Saved data entries:
◆ ◆ ◆ ◆ ◆ ◆ ◆
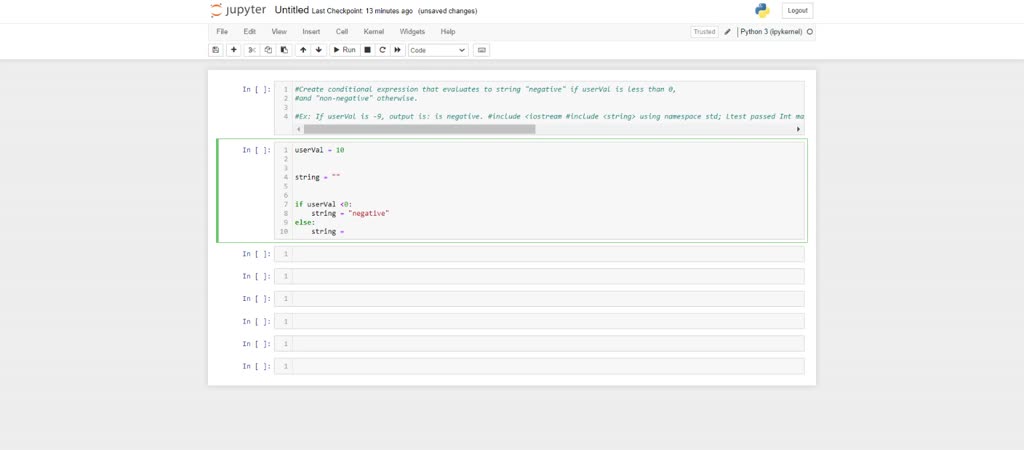Click the copy selected cells icon
The image size is (1024, 450).
[268, 50]
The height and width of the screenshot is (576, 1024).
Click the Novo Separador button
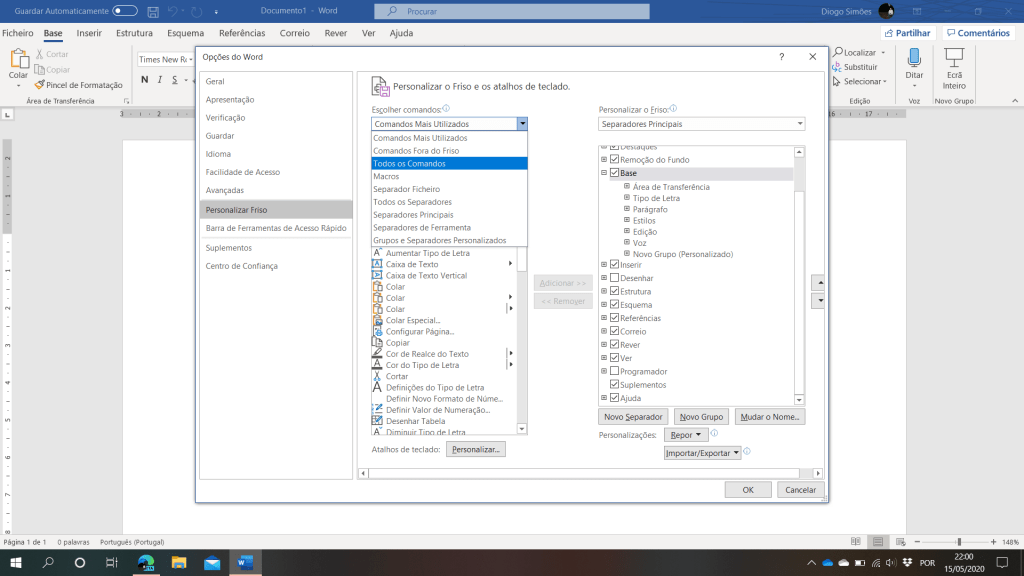(632, 416)
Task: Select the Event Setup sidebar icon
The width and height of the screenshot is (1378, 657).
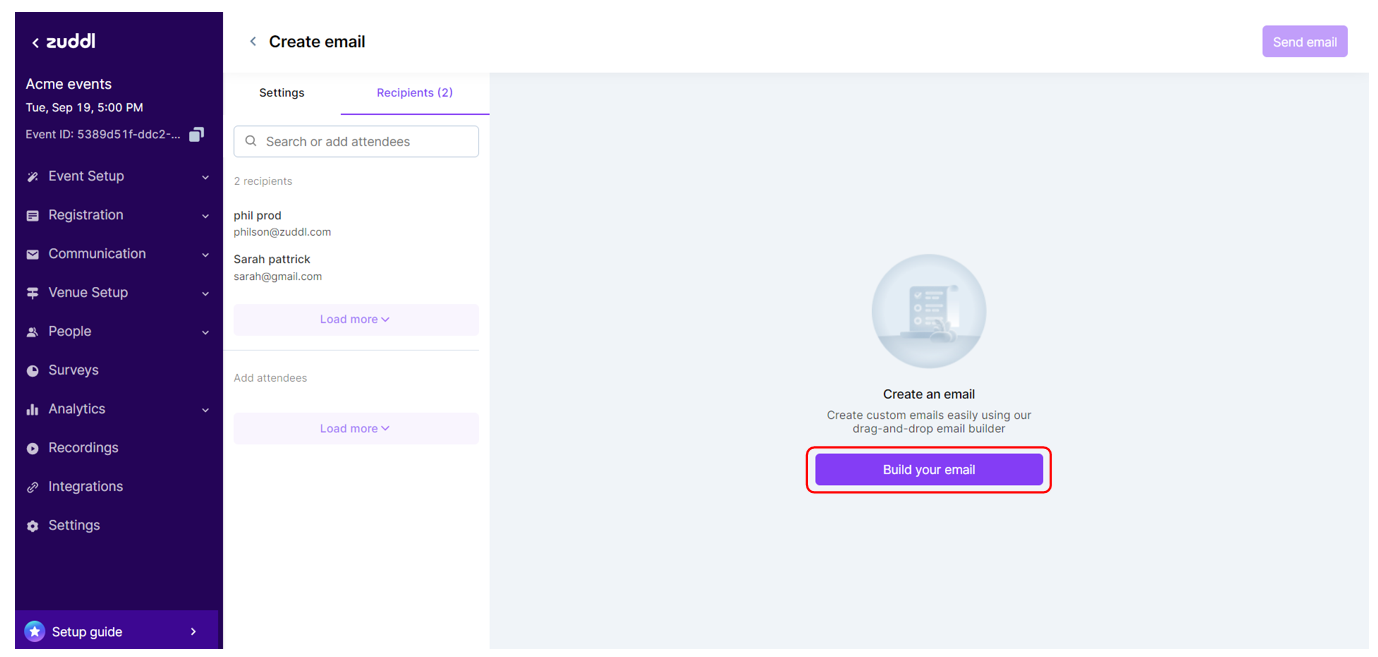Action: [x=33, y=176]
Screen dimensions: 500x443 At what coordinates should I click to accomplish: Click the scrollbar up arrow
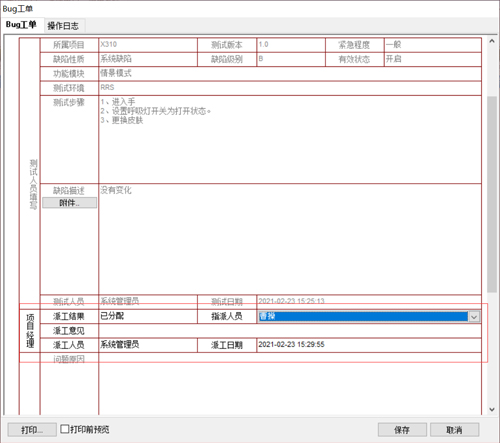[492, 41]
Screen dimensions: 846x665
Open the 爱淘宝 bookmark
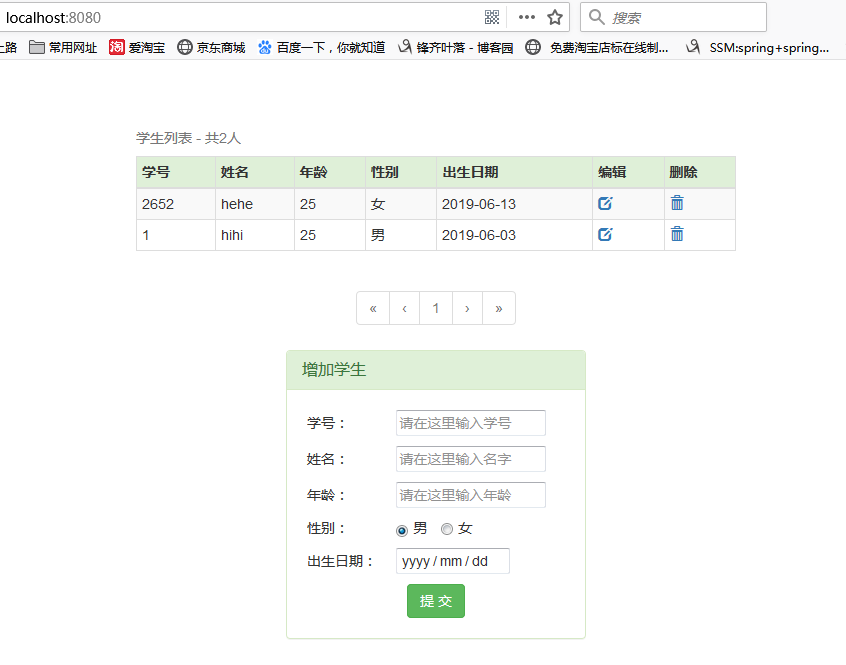coord(137,47)
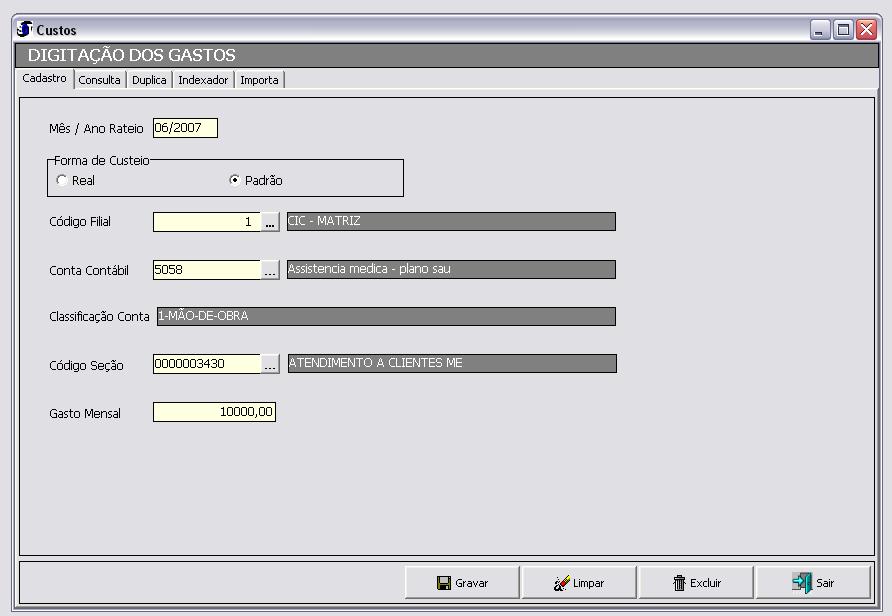Go to the Importa tab
The image size is (892, 616).
pyautogui.click(x=259, y=80)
◆ ◆ ◆ ◆ ◆ ◆ ◆
Starting at the line that contains "Screen dimensions: 500x443", transcribe each line through the last one of the entries above, exactly and without pictures.

> OUTPUT:
Screen dimensions: 500x443 At what coordinates should I click to accomplish: Click the scrollbar up arrow
[492, 41]
Screen dimensions: 846x665
Open the 爱淘宝 bookmark
coord(137,47)
Go to the Importa tab
The image size is (892, 616).
pyautogui.click(x=259, y=80)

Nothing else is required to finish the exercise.